Sickle cell disease (SCD) is a group of genetic haemoglobin disorders, that occurs in about 2.2 per 1000 births worldwide. Increasingly, some people with SCD develop secondary iron overload due to occasional red blood cell transfusions or are on long-term transfusion programmes for e.g. secondary stroke prevention. Iron chelation therapy can prevent long-term complications.
Deferoxamine and deferiprone have been found to be efficacious. However, questions exist about the effectiveness and safety of the newer oral chelator deferasirox.
To assess the effectiveness and safety of oral deferasirox in people with SCD and secondary iron overload.
We searched the Cystic Fibrosis & Genetic Disorders Group's Haemoglobinopathies Trials Register: date of most recent search:13 March 2014.
We searched MEDLINE, Embase, Biosis Previews, Web of Science, Derwent Drug File, XTOXLINE, EBMR and The Cochrane Library, respectively; date of most recent searches: 02 August 2013.
We searched four trial registries: www.controlled-trials.com; www.clinicaltrials.gov; www.who.int./ictrp/en/; www.drks.de; date of most recent searches: 03 June 2013.
Randomised controlled trials comparing deferasirox with no therapy or placebo or with another iron chelating treatment schedule.
Data collection and analysis
Two authors independently assessed risk of bias and extracted data. We contacted the corresponding study authors for additional information.
Two studies (with 203 and 212 people) comparing the efficacy and safety of deferasirox and deferoxamine after 12 months and 24 weeks, respectively, were included. The overall quality, according to GRADE, for the main outcomes was moderate to low. Only limited data were available on mortality and end-organ damage, although one study did assess mortality, relative risk 1.26 (95% confidence interval 0.05 to 30.41), the 24-week follow up was too short to allow us to draw firm conclusions. One study reported a relative risk of 1.26 for the incidence of type 2 diabetes mellitus (95% confidence interval 0.05 to 30.41). Serum ferritin reduction was significantly greater with deferoxamine, mean difference of change of 440.69 µg/l (95% confidence interval 11.73 to 869.64). Liver iron concentration (reported in one study) measured by superconduction quantum interference device showed no significant difference for the overall group of patients adjusted for transfusion category, mean difference -0.20 mg Fe/g dry weight (95% confidence interval -3.15 to 2.75).

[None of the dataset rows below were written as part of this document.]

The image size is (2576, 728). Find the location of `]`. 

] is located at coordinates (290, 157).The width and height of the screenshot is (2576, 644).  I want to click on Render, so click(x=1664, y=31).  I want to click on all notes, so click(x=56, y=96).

The occurrence of serious adverse events did not differ between drugs. Nausea, diarrhoea and rash occurred significantly more often in people treated with deferasirox, while adverse events of any kind were more often reported for patients treated with deferoxamine (one study). The mean increase of creatinine was also significantly higher with deferasirox, mean difference 3.24 (95% confidence interval 0.45 to 6.03). Long-term adverse events could not be measured in the included studies (follow up 52 weeks and 24 weeks). Patient satisfaction and the likelihood of continuing treatment, were significantly better with deferasirox.
Deferasirox appears to be of similar efficacy to deferoxamine depending on depending on the appropriate ratio of doses of deferoxamine and deferasirox being compared. However, only limited evidence is available assessing the efficacy regarding patient-important outcomes. The short-term safety of deferasirox seems to be acceptable, however, follow up in the available studies was too short to assess long-term side effects. Long-term safety and efficacy data are available from a non-controlled extension phase not included in our review; however, no valid comparative conclusions can be drawn and future studies should assess comparatively long-term outcomes both for safety and efficacy.